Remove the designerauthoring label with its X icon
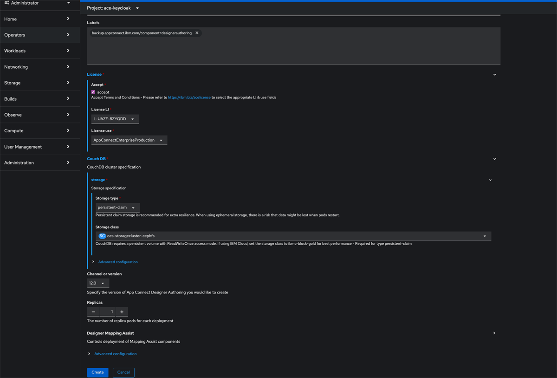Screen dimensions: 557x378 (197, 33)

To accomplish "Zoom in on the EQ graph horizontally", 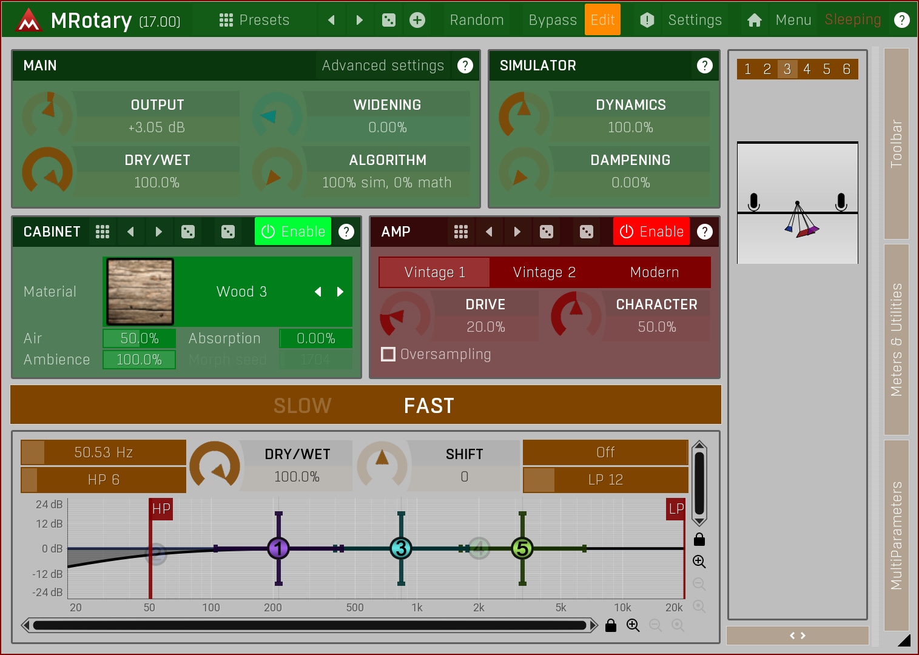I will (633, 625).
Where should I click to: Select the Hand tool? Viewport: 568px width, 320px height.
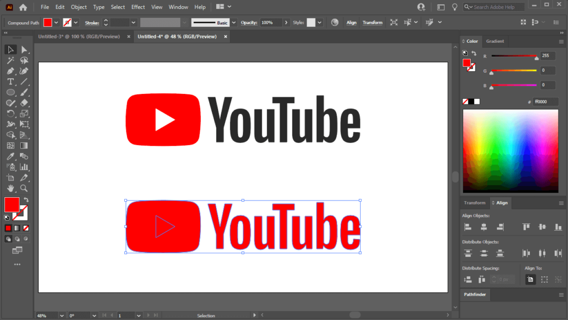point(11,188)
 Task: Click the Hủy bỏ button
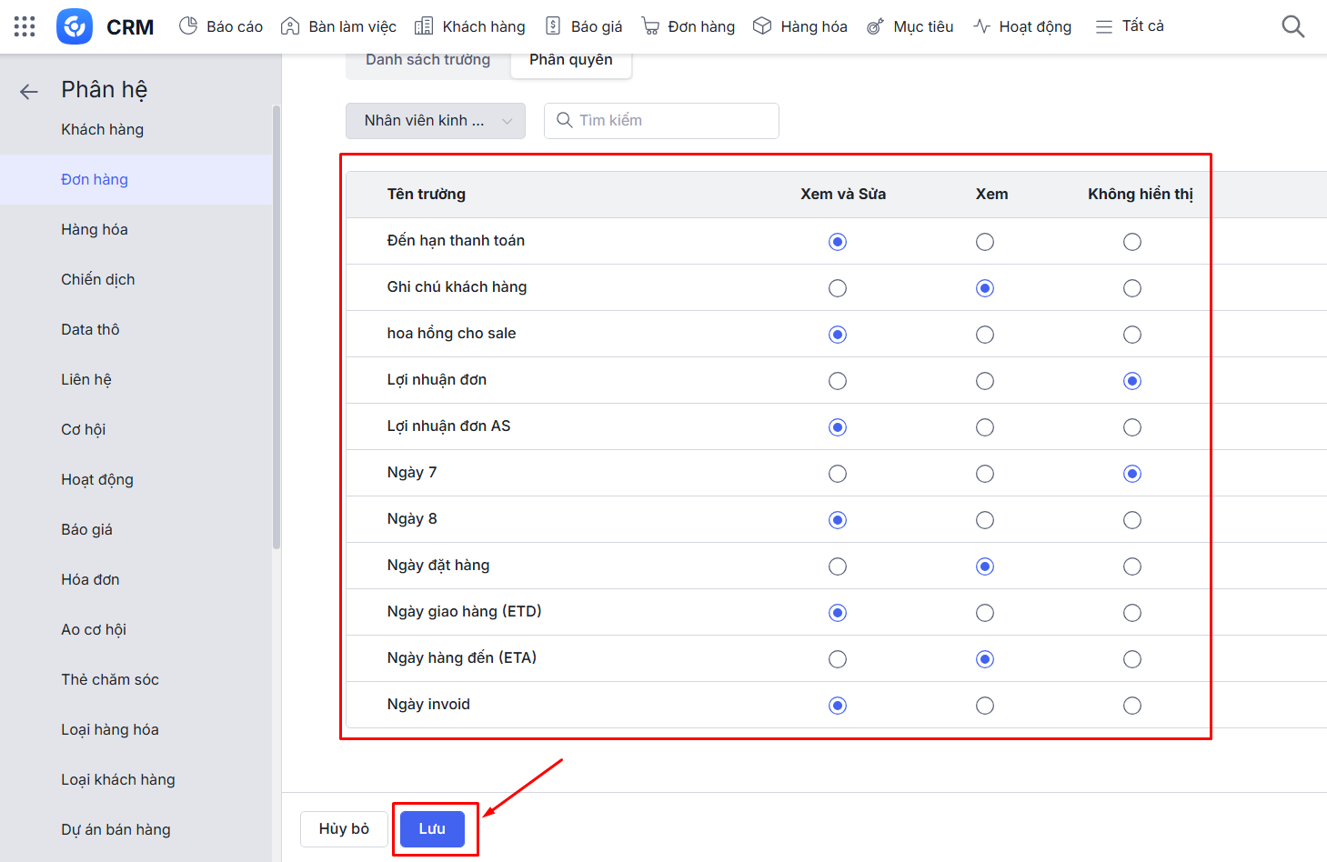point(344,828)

**YOUR GOAL**
None of the pictures belong in the result. Print exactly the lines from the one containing "Where should I" through the final line of the entries.

**RESULT FOR THIS TASK**
Where should I click to: Select the Hand tool? Viewport: 568px width, 320px height.
point(11,188)
 Task: Click the Hủy bỏ button
point(344,828)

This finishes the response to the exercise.